Task data>
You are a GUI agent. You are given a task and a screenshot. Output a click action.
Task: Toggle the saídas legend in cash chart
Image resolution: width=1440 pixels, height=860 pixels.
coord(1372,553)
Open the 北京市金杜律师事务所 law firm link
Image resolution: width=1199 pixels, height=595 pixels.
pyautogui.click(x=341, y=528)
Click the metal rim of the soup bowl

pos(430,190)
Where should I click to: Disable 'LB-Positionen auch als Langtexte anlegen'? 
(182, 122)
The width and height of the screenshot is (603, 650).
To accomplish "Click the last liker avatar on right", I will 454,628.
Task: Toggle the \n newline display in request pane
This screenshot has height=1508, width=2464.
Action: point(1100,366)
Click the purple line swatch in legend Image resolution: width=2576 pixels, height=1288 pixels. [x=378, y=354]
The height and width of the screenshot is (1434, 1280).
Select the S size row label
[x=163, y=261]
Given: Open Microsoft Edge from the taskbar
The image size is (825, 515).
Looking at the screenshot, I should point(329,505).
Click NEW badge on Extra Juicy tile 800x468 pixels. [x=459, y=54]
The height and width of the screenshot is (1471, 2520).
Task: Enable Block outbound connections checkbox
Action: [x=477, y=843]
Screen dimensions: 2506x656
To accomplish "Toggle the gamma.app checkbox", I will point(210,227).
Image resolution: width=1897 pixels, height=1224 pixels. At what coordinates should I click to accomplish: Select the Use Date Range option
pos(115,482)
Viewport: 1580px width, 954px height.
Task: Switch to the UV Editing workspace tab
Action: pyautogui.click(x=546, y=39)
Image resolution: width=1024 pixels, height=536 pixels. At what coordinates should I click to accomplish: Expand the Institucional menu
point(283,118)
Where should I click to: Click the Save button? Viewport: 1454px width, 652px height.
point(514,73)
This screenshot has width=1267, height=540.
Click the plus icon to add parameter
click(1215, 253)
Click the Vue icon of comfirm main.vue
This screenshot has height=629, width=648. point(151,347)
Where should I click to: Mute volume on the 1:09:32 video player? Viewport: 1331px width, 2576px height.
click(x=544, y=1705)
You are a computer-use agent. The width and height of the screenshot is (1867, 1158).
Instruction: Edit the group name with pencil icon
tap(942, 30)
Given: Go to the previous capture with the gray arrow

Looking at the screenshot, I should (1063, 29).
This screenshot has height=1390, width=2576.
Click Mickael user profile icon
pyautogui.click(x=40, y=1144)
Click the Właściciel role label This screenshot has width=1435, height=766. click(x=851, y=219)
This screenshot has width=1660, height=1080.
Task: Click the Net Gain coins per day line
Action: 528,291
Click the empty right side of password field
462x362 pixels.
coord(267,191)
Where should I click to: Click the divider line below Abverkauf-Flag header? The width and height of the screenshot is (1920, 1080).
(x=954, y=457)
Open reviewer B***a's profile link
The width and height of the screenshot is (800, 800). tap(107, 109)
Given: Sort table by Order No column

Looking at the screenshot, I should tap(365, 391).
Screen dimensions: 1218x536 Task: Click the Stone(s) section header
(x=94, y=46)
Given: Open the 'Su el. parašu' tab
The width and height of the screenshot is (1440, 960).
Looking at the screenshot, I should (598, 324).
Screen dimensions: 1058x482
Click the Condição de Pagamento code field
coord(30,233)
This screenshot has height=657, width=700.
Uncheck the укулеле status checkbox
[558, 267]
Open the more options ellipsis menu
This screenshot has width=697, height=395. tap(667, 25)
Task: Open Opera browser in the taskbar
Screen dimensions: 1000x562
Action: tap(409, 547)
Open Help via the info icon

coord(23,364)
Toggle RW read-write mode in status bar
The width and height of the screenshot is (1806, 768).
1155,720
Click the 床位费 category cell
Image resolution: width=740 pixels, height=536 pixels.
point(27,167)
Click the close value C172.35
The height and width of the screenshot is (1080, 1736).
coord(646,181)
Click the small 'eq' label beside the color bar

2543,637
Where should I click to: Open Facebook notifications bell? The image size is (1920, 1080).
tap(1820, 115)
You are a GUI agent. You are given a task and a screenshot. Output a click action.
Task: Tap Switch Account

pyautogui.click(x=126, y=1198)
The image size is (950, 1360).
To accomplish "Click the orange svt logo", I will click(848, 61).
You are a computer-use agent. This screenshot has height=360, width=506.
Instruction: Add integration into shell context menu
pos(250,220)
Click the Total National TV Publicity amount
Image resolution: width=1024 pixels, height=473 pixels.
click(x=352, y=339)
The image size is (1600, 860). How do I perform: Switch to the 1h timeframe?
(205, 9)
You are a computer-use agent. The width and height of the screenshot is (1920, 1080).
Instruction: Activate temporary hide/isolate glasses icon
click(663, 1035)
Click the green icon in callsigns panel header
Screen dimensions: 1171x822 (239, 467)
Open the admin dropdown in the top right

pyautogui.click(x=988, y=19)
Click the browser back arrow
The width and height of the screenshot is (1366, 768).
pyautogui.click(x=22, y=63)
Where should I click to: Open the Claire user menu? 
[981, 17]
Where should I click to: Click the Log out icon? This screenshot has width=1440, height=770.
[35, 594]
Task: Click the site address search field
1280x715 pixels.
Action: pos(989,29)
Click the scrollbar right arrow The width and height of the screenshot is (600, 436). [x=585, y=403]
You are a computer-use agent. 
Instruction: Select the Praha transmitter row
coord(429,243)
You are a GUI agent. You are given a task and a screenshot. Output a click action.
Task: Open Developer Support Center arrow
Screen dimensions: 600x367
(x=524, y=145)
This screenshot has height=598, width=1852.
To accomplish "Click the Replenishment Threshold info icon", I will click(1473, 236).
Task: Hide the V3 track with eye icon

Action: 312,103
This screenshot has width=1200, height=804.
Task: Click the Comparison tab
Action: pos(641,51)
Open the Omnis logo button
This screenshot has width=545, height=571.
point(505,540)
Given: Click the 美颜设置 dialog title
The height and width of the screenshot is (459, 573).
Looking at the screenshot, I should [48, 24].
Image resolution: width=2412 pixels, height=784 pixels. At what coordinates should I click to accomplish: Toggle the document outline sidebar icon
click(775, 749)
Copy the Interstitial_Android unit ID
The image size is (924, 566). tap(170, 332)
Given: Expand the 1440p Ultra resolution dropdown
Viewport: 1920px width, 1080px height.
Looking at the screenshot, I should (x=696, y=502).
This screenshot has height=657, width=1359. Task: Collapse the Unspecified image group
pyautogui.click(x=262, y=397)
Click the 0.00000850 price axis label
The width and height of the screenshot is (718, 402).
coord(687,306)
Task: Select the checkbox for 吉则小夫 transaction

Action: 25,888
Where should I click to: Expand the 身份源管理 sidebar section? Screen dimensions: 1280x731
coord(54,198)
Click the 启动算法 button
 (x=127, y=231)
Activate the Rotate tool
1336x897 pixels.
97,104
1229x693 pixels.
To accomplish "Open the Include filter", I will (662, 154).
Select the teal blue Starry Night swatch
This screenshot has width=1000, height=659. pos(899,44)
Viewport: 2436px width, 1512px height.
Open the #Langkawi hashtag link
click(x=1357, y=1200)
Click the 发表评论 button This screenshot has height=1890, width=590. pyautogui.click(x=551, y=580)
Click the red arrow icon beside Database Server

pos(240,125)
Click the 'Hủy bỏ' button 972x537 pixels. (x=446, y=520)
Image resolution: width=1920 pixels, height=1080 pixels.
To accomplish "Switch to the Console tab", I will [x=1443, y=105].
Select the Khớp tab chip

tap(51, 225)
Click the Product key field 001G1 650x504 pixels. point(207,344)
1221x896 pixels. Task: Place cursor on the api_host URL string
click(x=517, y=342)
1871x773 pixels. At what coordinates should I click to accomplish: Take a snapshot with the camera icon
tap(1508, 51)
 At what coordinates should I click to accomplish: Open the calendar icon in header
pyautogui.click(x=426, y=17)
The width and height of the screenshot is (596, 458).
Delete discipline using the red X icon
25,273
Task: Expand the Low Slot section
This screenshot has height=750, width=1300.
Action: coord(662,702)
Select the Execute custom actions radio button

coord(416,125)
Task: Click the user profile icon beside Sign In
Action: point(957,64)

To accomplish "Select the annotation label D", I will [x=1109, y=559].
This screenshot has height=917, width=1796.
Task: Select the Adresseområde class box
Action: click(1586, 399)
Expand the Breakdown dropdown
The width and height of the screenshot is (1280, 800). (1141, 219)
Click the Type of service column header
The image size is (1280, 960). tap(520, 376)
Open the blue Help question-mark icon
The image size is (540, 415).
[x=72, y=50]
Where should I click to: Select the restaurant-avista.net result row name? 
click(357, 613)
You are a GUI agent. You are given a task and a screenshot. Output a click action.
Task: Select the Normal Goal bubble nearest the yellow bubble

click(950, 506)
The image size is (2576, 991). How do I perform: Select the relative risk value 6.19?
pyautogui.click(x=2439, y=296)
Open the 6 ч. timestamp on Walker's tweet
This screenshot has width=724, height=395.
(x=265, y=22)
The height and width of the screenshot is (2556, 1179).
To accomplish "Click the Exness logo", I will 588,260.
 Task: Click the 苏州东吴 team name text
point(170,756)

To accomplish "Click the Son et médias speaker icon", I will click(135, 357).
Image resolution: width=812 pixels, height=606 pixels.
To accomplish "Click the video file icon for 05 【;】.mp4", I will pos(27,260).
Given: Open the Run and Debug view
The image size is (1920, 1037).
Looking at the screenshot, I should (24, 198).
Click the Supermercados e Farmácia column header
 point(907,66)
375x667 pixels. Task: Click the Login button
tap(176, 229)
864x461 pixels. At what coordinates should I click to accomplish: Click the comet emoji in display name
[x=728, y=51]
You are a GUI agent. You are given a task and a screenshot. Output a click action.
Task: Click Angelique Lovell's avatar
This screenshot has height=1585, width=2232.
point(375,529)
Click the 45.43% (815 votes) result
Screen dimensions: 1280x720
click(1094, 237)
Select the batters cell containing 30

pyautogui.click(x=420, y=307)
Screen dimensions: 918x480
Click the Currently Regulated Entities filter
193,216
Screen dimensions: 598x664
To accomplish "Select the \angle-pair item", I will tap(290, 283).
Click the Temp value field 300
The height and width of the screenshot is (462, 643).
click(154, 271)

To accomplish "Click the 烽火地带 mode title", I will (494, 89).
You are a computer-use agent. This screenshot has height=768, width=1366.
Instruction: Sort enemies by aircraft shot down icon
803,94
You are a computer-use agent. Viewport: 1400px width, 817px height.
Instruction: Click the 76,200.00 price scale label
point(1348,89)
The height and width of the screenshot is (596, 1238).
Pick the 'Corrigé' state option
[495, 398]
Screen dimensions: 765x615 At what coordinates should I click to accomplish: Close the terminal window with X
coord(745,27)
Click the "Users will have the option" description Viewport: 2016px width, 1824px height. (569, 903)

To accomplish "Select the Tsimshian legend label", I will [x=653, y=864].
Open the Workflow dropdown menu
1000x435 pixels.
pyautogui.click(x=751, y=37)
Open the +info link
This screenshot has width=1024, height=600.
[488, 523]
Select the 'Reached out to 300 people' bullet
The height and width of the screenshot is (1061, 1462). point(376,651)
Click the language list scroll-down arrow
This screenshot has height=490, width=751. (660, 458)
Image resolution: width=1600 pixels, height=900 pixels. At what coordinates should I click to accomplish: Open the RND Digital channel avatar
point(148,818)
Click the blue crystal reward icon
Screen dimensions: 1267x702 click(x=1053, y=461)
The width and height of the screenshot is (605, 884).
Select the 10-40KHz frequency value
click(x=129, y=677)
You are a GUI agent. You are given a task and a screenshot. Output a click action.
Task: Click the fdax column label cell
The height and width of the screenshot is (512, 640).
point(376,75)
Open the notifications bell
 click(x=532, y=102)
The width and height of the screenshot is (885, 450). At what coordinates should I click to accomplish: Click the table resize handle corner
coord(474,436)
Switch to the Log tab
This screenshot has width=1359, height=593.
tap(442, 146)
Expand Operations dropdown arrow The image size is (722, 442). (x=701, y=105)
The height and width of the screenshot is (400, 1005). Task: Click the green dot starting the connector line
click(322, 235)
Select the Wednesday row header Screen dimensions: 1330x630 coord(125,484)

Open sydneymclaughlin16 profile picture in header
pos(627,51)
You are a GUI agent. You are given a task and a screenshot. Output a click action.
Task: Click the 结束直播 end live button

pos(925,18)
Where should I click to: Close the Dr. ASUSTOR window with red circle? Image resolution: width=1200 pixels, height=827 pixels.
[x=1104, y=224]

Work required>
Reproduce the data verbatim from the line with "Given: Open the Run and Debug view" to the line with "[x=728, y=51]", including both of those lines.

Result below>
Given: Open the Run and Debug view
The image size is (1920, 1037).
Looking at the screenshot, I should (24, 198).
Click the Supermercados e Farmácia column header
 point(907,66)
375x667 pixels. Task: Click the Login button
tap(176, 229)
864x461 pixels. At what coordinates should I click to accomplish: Click the comet emoji in display name
[x=728, y=51]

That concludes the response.